### Activity
Report every line below that has the string "field" in it.

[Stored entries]
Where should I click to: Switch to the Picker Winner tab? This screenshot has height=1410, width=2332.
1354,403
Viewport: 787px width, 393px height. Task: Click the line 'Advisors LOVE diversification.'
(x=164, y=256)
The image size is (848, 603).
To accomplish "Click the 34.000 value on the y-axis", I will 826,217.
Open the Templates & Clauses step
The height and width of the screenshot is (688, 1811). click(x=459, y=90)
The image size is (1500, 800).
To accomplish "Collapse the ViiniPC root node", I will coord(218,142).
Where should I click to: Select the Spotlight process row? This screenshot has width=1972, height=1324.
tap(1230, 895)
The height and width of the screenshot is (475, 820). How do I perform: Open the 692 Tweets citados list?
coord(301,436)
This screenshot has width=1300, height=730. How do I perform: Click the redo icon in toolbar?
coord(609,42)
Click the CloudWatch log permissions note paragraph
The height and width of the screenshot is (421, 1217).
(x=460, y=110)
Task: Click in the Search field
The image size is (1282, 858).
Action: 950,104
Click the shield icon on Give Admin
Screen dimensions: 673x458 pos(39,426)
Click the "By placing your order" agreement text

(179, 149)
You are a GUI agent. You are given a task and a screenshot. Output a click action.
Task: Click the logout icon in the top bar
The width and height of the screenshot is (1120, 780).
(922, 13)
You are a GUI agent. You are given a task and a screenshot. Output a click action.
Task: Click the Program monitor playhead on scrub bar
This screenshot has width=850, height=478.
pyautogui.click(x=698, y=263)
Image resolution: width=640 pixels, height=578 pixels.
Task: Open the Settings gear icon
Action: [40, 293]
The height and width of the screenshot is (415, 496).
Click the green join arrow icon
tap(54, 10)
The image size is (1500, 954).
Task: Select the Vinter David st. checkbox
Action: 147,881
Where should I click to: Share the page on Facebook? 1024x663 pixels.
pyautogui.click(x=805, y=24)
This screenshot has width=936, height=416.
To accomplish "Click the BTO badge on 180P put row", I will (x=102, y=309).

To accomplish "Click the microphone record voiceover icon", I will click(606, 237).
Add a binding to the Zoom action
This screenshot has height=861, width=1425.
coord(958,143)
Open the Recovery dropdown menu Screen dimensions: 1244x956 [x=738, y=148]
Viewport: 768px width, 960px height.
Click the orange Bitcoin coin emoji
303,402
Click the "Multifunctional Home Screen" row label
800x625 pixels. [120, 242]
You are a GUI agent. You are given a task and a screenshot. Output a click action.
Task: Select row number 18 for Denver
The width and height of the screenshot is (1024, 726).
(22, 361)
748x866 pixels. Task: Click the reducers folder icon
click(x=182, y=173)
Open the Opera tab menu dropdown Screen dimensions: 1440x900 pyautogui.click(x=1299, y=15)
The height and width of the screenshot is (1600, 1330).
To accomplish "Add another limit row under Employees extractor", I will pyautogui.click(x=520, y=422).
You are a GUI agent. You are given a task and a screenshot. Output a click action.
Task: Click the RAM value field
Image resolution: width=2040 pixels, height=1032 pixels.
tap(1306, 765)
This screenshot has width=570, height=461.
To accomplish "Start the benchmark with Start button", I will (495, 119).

### Task answer
Task: Click in the Search field
Task: Click the RAM value field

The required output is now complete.